Serum concentrations of sCD40L were higher in the GD-A and GD-IT groups than in the HT and CON groups. Similarly, serum concentrations of IL-18, which induces Th1 cytokines, such as interferon-γ, were higher in the GD-A and GD-IT groups than in all other groups. Serum levels of TNFR1 and TNFR2 were also significantly higher in the GD-A than in all other groups. The mean serum concentration of TNFα was higher in the GD-R compared with the GD-A and GD-IT groups, although the difference was not significant. Serum sCD40L concentrations in the GD-R group were lower than in the GD-A and GD-IT groups. Finally, the ratio of serum TNFα to sCD40L was higher in the GD-R group than in the GD-A and GD-IT groups.
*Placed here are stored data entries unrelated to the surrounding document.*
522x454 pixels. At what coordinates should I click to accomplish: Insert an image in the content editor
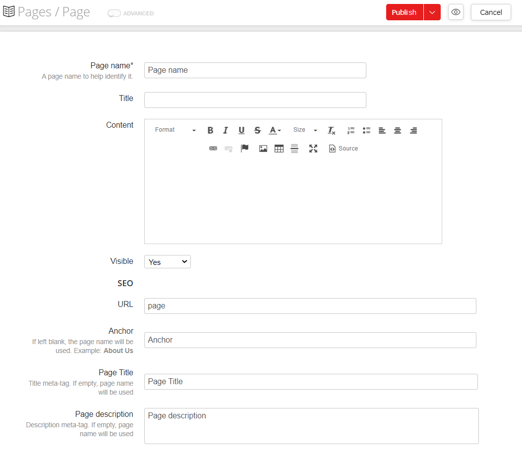point(263,148)
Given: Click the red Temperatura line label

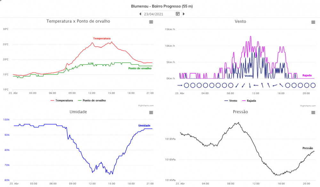Looking at the screenshot, I should pyautogui.click(x=102, y=38).
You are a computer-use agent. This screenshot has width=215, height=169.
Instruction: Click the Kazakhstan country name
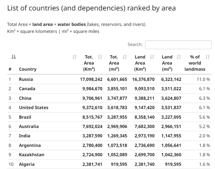pos(31,155)
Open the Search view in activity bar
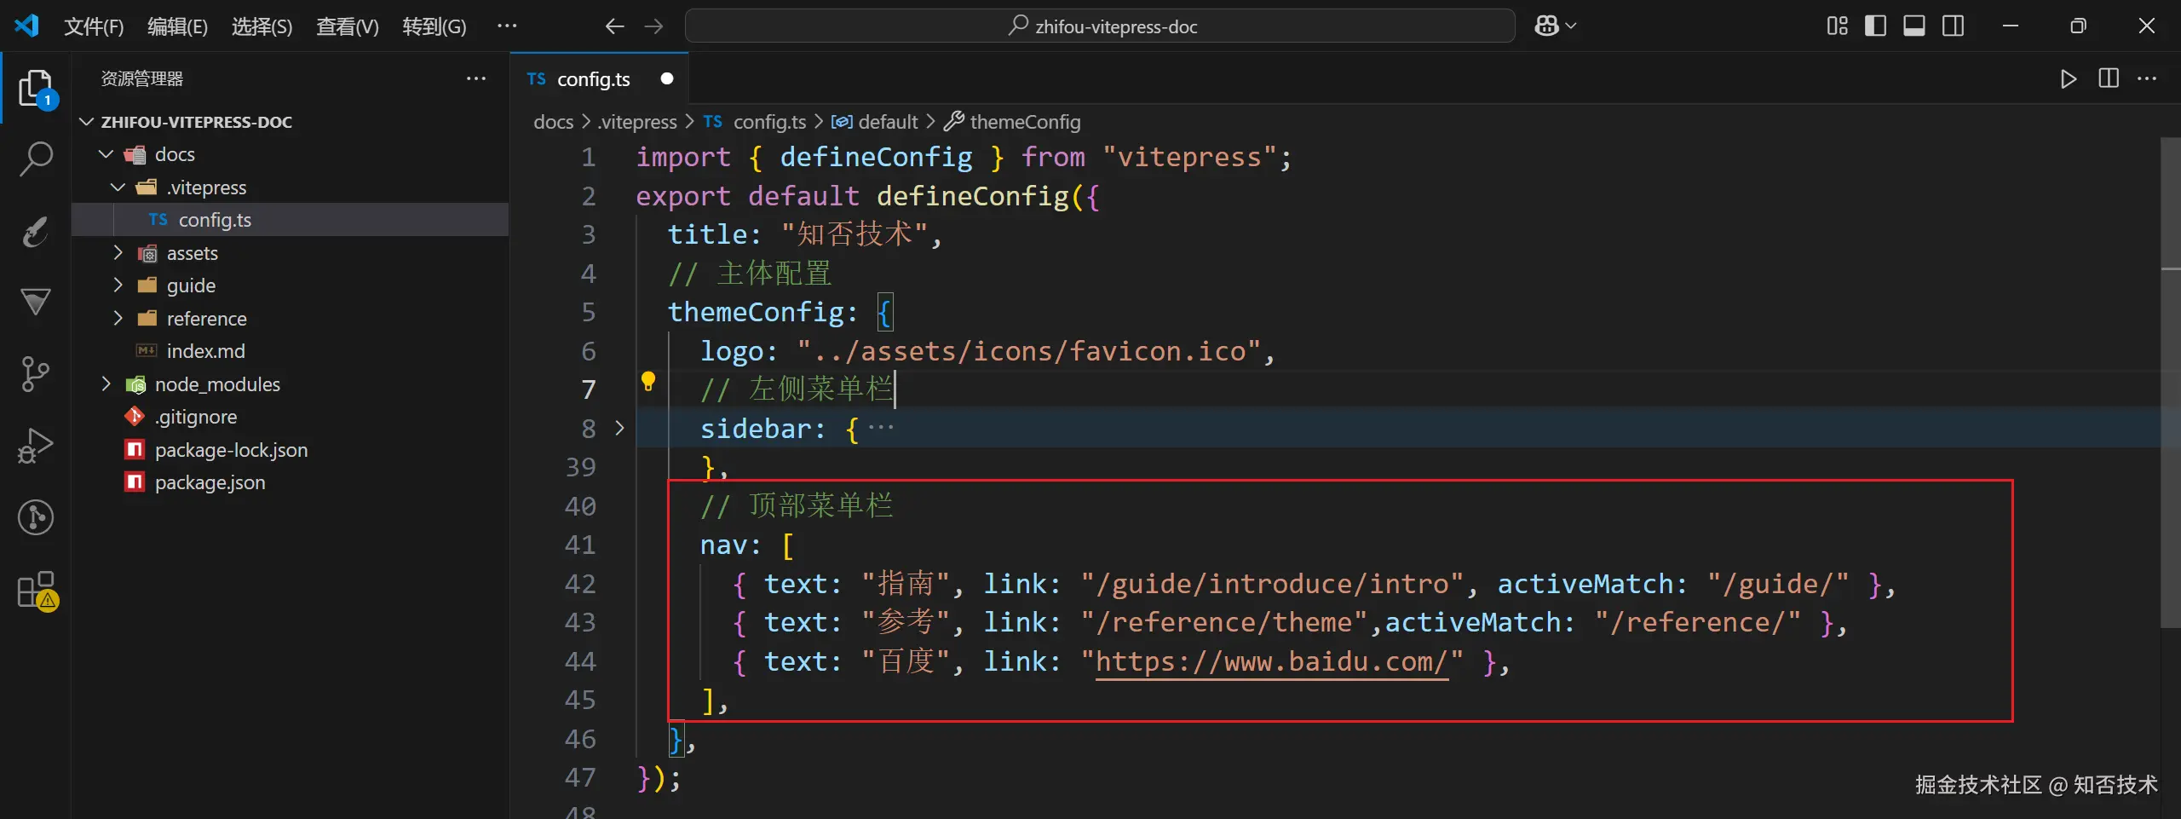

This is the first report that serum sCD40L is increased in active GD, and that the serum TNFα:sCD40L ratio is a marker for remission in GD.

Conclusions:

Our results suggest that not only thyrotoxicosis, but also the activity of the immunoreaction presenting as anti-thyrotropin receptor antibodies (TRAb) titer in GD, affects inflammatory cytokine serum profiles. Serum profiles of cytokines vary in patients with GD depending on disease activity. An elevated serum TNFα:sCD40L ratio indicates declining disease activity and reflects a shift from Th2 to Th1 dominance, suggesting that suppression of sCD40L or increased production of TNFα is required to initiate or maintain remission of GD.

Introduction

T he presence of antibodies against thyroid-specific antigens, such as the thyrotropin (TSH) receptor, thyroid peroxidase (TPO), and thyroglobulin (Tg), as well as T and B cell infiltration in thyroid tissue characterize Graves' disease (GD) and strongly support the concept that an autoimmune-based process is responsible for GD (1 –4). The augmented production of B cell growth factors (BCGFs), interleukin 14 (IL-14) from peripheral and thyroid-infiltrating lymphocytes (5), increased numbers of CD23⁺ cells (6), and the secretion of sCD23 (7) may all participate in B cell activation in GD. Activated B cells present antigens and interact with T cells by means of their expression of various costimulatory ligands, such as CD80/CD86, which bind CD28/CTLA-4 (CD152) on T cells. Another costimulatory signal, CD40L (CD154) that appears on T cells, binds to CD40 on B cells (8). Coactivation of these receptors seems to play a role in determining genetic predisposition to GD (9,10). CD40L is expressed by T cells following their activation by cell-to-cell contact with the antigen-presenting cells (APCs) and binds to its cognate receptor, CD40, a member of the tumor necrosis factor (TNF)-receptor family, which is expressed on the surface of APCs, including B cells, dendritic cells (DCs), and activated macrophages. Interactions between CD40 and CD40L on T cells provide the signals required for B cell activation and differentiation. Increased production of the soluble form of CD40 ligand (sCD40L) that is released from an increased number of cells expressing CD40L has been reported in several autoimmune and inflammatory diseases (11).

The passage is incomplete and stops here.